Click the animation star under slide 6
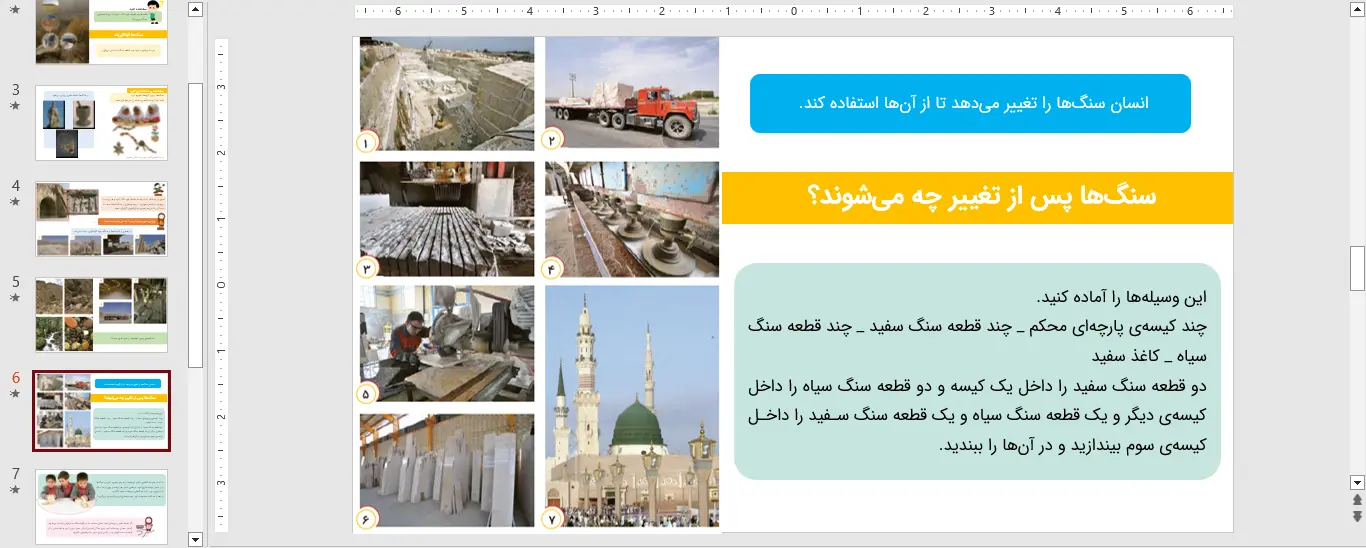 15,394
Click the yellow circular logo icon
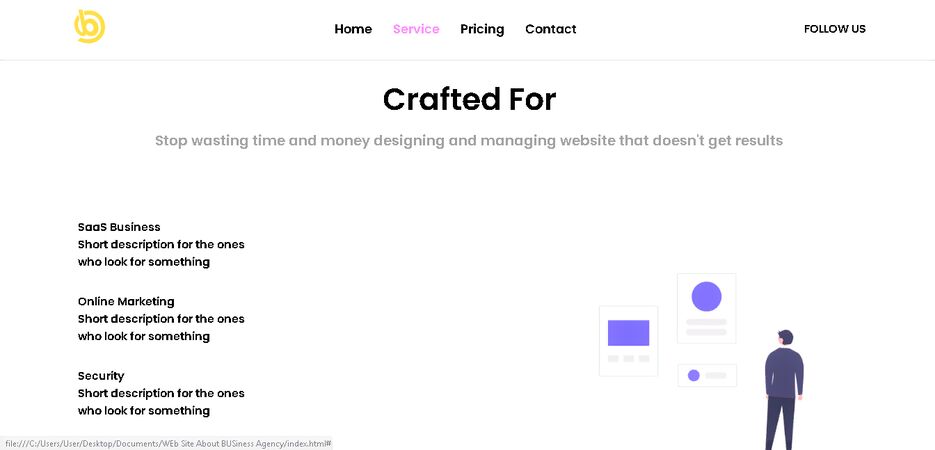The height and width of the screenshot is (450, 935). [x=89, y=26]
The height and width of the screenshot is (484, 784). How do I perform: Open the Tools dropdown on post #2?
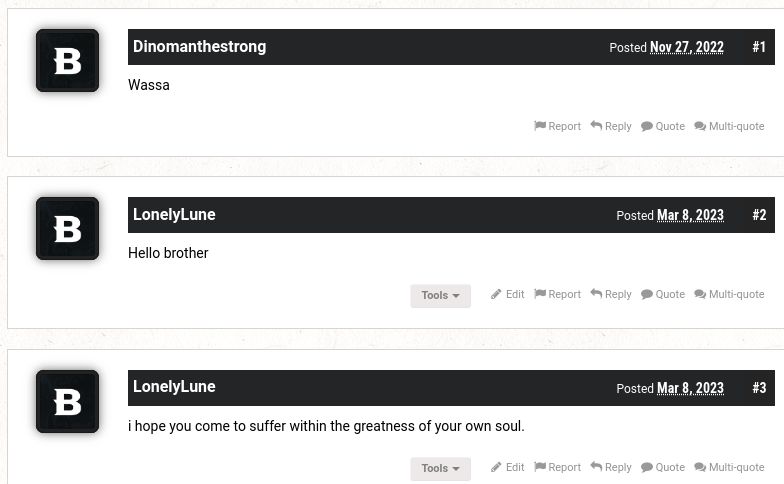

# # #

• _Task details_: No picture belongs in the copy; return the rest of the listing exactly.

• _Answer box_:
Click the animation star under slide 6
 15,394
Click the yellow circular logo icon
The height and width of the screenshot is (450, 935). [x=89, y=26]
The height and width of the screenshot is (484, 784). How do I perform: Open the Tools dropdown on post #2?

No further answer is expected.